- [DATA PROVIDED]

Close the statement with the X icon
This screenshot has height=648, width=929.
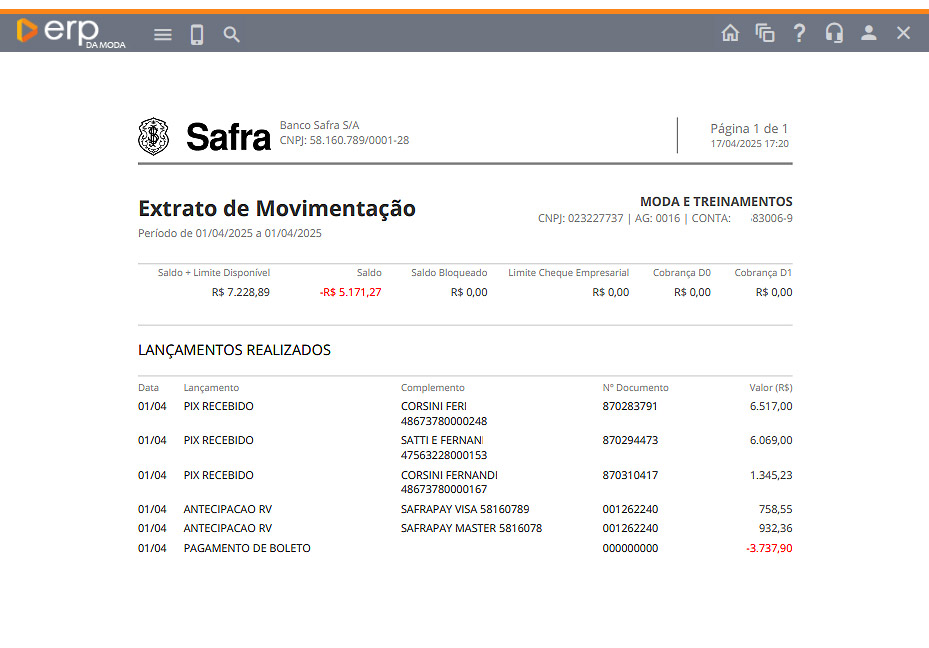click(903, 33)
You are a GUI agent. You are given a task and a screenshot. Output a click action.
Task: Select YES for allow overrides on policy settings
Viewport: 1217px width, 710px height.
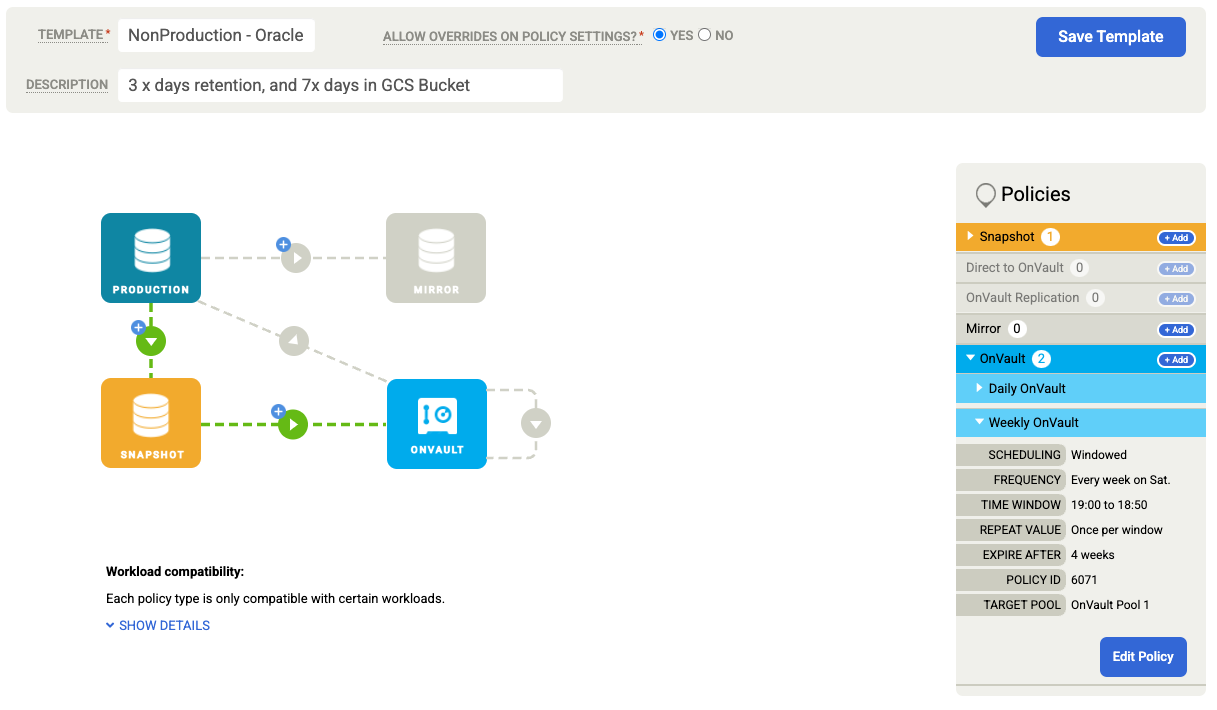(x=659, y=34)
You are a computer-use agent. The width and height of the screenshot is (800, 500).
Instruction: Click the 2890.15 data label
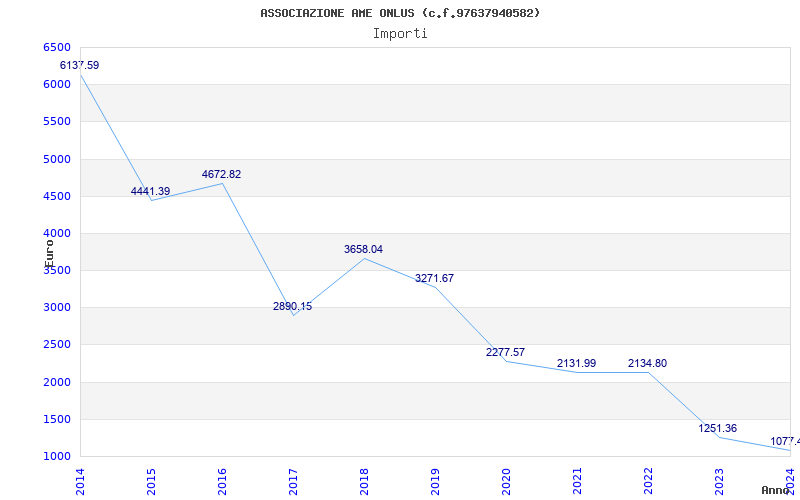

- [WRITTEN INSTRUCTION] Render the entries above as a Markdown table with two columns, Row and Text: one row per non-blank line, numbered from 1, with the line itself in the second column. Leave the pictures out of the table.

- [SOLUTION FOR THIS TASK]
| Row | Text |
|---|---|
| 1 | Close the statement with the X icon |
| 2 | This screenshot has height=648, width=929. |
| 3 | click(903, 33) |
| 4 | You are a GUI agent. You are given a task and a screenshot. Output a click action. |
| 5 | Task: Select YES for allow overrides on policy settings |
| 6 | Viewport: 1217px width, 710px height. |
| 7 | (x=659, y=34) |
| 8 | You are a computer-use agent. The width and height of the screenshot is (800, 500). |
| 9 | Instruction: Click the 2890.15 data label |